*** Opening of SOURCE EXTRACT ***

The Canadian Press
Published Wednesday, January 19, 2022 5:20AM EST
Last Updated Wednesday, January 19, 2022 5:20AM EST
TORONTO — Ontario Premier Doug Ford is set to gather virtually with municipal leaders today for a housing summit.
Ford says his goal for the summit is to come up with concrete ways to allow more families to buy a home.
Municipal Affairs and Housing Minister Steve Clark says housing affordability is a critical priority for the Ontario government, and the summit is an opportunity to co-ordinate efforts with municipalities to help build more homes faster.
Clark says it’s also about enabling the right mix of homes in the right places.
Ford had invited Justin Trudeau to the summit with Ontario’s big city mayors and regional chairs, but the prime minister will not be attending.
The meeting was previously set for mid-December, but was postponed so the provincial and municipal politicians could focus on their response to the Omicron variant.
Ontario’s Progressive Conservative government has also announced a housing affordability task force to look into measures to boost the supply of rental and ownership housing, reduce red tape, and other options to address housing issues.
A report laying out its recommendations is expected to be published in early 2022.

*** Close of SOURCE EXTRACT ***
*** Opening of ENTRIES PROVIDED ***

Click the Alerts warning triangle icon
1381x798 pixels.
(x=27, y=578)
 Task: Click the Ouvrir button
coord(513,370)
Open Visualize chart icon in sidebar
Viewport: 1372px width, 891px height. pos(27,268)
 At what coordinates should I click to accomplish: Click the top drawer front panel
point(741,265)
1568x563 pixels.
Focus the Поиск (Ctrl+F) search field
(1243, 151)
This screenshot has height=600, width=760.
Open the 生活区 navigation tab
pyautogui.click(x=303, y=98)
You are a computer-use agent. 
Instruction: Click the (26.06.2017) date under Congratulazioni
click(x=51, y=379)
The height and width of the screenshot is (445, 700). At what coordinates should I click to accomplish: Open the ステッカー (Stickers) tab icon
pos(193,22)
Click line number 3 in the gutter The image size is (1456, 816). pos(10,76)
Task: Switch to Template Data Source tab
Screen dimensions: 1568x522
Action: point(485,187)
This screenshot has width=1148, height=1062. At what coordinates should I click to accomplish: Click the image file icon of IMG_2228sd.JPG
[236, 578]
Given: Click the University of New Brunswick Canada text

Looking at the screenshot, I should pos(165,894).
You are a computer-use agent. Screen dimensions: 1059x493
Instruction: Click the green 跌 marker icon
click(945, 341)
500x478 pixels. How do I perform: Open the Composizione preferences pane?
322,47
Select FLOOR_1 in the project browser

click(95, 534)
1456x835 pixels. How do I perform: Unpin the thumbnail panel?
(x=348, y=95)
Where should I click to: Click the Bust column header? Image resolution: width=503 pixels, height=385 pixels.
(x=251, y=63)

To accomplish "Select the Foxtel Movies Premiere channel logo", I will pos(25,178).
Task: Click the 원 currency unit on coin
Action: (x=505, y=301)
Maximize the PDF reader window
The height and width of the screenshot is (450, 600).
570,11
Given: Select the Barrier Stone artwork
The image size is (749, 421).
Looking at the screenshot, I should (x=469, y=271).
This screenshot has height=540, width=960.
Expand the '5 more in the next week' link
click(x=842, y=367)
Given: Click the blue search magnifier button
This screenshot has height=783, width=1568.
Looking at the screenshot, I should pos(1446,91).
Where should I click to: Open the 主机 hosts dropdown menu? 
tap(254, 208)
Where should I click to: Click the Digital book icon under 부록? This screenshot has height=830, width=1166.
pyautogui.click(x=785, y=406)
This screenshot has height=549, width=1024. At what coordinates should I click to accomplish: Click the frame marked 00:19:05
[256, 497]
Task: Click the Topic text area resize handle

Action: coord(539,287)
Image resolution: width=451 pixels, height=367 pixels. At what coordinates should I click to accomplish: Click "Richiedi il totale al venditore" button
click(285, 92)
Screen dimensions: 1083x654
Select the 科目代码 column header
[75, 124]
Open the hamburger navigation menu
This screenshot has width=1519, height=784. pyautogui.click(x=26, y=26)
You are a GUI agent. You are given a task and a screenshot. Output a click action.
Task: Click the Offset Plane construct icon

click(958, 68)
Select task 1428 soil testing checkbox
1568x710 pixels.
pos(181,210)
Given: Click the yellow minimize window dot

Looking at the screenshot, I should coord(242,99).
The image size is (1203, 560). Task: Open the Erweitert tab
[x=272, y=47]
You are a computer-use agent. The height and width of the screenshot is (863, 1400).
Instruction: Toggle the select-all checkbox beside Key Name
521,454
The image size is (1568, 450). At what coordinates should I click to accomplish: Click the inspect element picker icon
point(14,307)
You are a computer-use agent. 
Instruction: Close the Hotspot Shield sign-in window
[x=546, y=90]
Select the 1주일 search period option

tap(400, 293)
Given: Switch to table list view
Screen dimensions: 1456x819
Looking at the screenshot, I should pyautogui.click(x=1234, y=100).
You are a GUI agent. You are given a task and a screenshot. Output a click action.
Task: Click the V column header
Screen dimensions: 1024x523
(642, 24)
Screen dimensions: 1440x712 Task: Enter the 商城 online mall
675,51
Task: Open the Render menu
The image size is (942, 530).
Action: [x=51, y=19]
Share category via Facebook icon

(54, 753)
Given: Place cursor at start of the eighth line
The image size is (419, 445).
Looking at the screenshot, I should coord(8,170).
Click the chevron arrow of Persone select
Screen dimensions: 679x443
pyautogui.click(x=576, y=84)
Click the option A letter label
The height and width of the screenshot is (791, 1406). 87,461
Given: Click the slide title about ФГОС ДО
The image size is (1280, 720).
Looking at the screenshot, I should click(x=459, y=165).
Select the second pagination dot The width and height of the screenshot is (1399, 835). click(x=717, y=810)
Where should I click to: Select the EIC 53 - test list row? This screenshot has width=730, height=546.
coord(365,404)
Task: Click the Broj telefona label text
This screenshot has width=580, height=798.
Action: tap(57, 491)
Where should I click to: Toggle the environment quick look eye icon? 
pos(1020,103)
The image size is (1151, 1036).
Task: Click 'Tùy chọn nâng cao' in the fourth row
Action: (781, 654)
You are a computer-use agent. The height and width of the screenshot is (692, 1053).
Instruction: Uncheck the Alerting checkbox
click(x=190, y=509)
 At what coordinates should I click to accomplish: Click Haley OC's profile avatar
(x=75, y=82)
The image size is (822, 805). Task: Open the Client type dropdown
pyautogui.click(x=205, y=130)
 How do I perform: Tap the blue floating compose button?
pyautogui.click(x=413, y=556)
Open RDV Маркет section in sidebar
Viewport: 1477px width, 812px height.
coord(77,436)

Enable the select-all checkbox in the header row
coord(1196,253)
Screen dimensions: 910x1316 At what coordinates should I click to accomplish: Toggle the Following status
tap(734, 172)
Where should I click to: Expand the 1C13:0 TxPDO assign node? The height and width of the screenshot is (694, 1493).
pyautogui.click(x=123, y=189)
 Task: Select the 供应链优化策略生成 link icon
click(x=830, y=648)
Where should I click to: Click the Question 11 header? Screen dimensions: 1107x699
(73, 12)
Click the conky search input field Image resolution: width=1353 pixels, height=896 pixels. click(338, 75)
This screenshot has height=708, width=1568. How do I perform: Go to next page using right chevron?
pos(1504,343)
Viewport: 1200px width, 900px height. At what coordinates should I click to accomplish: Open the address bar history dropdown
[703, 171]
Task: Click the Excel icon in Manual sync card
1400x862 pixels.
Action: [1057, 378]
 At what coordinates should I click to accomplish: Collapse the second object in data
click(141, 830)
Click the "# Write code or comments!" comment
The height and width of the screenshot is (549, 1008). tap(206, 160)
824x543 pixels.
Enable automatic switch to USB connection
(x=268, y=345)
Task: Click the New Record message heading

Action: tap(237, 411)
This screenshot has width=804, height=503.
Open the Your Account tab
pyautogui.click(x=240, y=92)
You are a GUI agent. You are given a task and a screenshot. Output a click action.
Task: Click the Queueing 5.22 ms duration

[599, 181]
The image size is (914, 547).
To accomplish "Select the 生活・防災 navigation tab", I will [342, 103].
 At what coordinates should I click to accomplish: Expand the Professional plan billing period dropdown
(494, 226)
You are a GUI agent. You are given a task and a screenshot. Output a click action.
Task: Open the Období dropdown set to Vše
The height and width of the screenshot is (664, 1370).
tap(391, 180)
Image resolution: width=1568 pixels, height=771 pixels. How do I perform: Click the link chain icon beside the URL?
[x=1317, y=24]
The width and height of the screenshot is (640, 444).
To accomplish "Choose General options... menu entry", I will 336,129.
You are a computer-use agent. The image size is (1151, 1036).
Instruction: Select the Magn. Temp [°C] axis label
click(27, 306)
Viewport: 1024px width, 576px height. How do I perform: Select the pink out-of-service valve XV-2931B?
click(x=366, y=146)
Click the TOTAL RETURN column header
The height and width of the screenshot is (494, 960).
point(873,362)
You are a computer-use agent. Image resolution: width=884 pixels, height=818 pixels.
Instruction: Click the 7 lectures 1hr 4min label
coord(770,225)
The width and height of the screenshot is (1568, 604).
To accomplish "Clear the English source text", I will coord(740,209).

*** Close of ENTRIES PROVIDED ***

▸ EXERCISE DIRECTIONS
Decide whether each statement below agrees with the report on the Ontario housing summit, and answer yes or no, quoting the words of the report that decide it.
1. Justin Trudeau will attend the summit.
2. The summit was first scheduled for mid-December.
3. The summit is being held in person.

▸ REPLY
1. No: "but the prime minister will not be attending."
2. Yes: "The meeting was previously set for mid-December."
3. No: "is set to gather virtually with municipal leaders today."